“Love isn’t something you find. Love is something that finds you.”
– Loretta Young
Cinta itu, kata orang, mesti dicari. Dicari sampai ke negeri seberang, sampai menetes peluh dan air mata, sampai darah asmara ini tersedot habis ke pelosok sunyi. Maka tak heran kalau zaman sekarang banyak orang menjadikan cinta sebagai proyek, semacam tender terbuka. Ada yang sibuk memasang foto diri di aplikasi digital dengan senyum lima watt dan dagu yang menolak gravitasi. Ada pula yang menjadikan kopi susu dan senja sebagai mantra penggoda, seolah cinta bisa dipanggil seperti jin yang jinak.

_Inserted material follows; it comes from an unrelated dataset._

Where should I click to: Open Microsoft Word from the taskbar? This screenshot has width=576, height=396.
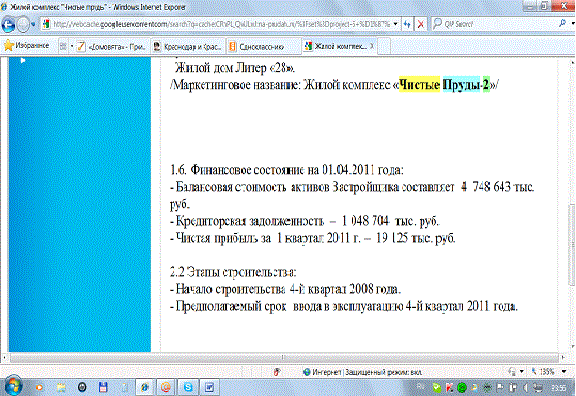tap(209, 387)
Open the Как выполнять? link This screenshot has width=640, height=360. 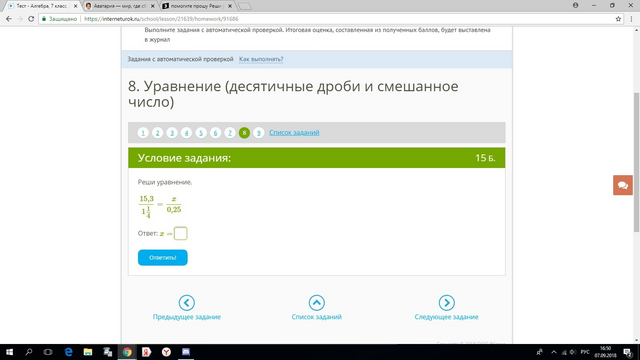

Padahal, kalau kata Loretta Young – seorang aktris dari zaman ketika layar hitam putih masih cukup untuk membuat hati berwarna – cinta itu bukan soal mencari. Cinta adalah sesuatu yang mencari kita. Ia seperti maling yang tahu celah jendela mana yang tidak dipasang tralis. Tahu saat-saat kita lengah, tahu jam-jam di mana kita sedang sibuk menambal perasaan yang bocor.
Saya jadi ingat si Badrun – tukang cuci mobil di ujung gang. Ia bukan laki-laki romantis. Tidak punya playlist lagu cinta, tidak tahu siapa itu Taylor Swift, apalagi Pablo Neruda. Tapi suatu hari ia jatuh cinta juga. Bukan karena ia mencari. Tapi karena tiap pagi, si Mbak Indah penjual gorengan lewat di depan lapaknya sambil tersenyum dan memberi tahu: “Bakwan hari ini lebih renyah dari kemarin.”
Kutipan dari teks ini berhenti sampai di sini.